Brutus reflects in a soliloquy that he has nothing against Caesar personally, but Caesar must be killed for the general good of Rome. He explains that if Caesar is crowned king, that may change his nature, and he may abuse his power. He must be assassinated to prevent this possibility from taking place; in other words, Caesar must be killed not for what he is but for what he may become.
Brutus's servant Lucius brings him the letter that Casca has tossed in through the window. Brutus reads it out loud to himself and puzzles over the meaning. The letter urges him to take action for the sake of Rome, and it appears that he has made his decision to join the conspirators. Lucius enters and confirms that the next day is the ides of March. Brutus, alone, confesses that since Cassius first sounded him out about Caesar, he has not slept.
The conspirators, Cassius, Casca, Decius, Cinna, Metellus Cimber and Trebonius enter. Cassius demands that they take an oath to cement their resolve to assassinate Caesar. But Brutus refuses, saying that they need only their own cause to spur them onward. As Romans they are honor-bound to keep any promise they have made.

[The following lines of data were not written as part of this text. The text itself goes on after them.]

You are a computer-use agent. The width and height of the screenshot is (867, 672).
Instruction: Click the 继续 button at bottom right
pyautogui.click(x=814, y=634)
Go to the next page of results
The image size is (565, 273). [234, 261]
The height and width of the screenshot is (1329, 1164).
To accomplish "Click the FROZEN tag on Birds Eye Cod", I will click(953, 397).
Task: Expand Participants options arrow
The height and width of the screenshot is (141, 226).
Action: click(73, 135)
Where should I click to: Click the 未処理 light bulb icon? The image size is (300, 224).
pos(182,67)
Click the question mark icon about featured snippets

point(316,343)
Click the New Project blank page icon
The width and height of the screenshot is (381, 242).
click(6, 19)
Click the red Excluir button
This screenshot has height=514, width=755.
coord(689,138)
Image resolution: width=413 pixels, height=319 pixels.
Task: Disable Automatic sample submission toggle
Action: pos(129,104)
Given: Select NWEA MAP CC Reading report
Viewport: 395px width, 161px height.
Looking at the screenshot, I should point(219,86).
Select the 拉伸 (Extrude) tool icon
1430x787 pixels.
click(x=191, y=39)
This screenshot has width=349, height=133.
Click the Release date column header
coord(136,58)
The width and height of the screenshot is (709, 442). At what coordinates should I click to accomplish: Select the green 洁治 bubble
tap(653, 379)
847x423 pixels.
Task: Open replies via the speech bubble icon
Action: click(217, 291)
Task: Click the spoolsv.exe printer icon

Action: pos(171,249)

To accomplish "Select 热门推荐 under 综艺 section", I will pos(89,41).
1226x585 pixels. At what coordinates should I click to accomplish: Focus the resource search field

The conspirators then discuss whether to enlist Cicero in their cause. Cicero is old and wise, and his support would give their cause more legitimacy in the eyes of the people. But Brutus advises against this. He says Cicero will never join an enterprise that is led by anyone other than himself. The conspirators agree to leave him out of their plans. Next they discuss whether they should kill Antony as well as Caesar. Cassius advocates killing them both, because as a close friend of Caesar, Antony could prove troublesome to them. But Brutus says no; killing both men will make the conspirators seem too bloodthirsty, and anyway, Antony will be made powerless when Caesar is killed. Brutus hopes that if they go about their purpose with dignity rather than wrathful passion, the common people will see them not as murderers but as cleansers of the body politic.
Cassius remains uneasy, but the conspirators side with Brutus and decide not to kill Antony.
It is three in the morning and the conspirators agree to part. But Cassius is concerned that Caesar, whom he believes to be superstitious, may not go to the capital later that morning because of the strange apparitions during the night. Decius says he knows how to talk to Caesar and persuade him. He promises to bring Caesar to the capital. Cassius says they will all be there at eight in the morning to make sure that Caesar comes.
After the conspirators leave, Brutus's wife Portia enters. Brutus is surprised to see her up in the middle of the night. She knows Brutus is troubled by something and asks if she may know what it is. Brutus replies that he is sick, but Portia does not believe him. She knows that it is Brutus's mind that is troubled, and again demands to know what is wrong. She reassures him that she is strong enough to know the truth, and that she will not disclose it to anyone. Brutus is touched by her pleas, but then there is a knock at the door, and Brutus sends Portia away, saying that he will tell her everything later.
At the door is Caius Ligarius. Although he is sick, he is willing to join the conspirators.
The scene gives insight into Brutus's character. He thinks deeply about his decision and does not join the conspirators lightly. He thinks not of himself, or what he might gain from the assassination, but of the welfare of Rome. It is also clear that because he is the man most respected in Rome, the other conspirators defer to his judgments. However, Brutus is not always right, as is shown by his comments about how Antony should be spared because he will be powerless without Caesar.
The pleadings of Portia reveal Brutus's inner conflict. She is clearly a noble woman, a worthy wife for an honorable Roman, but Brutus cannot bring himself to confide in her. Perhaps he is trying to protect her, but it may also be that he in the inner recesses of his heart he is ashamed of what he has decided to do. Either way, Brutus appears as a man who, although he has decided on a course of action, remains divided against himself.
The scene also reveals the extent of Cassius's cunning. He thinks ahead, sees every possible obstacle, and tries to prevent each one.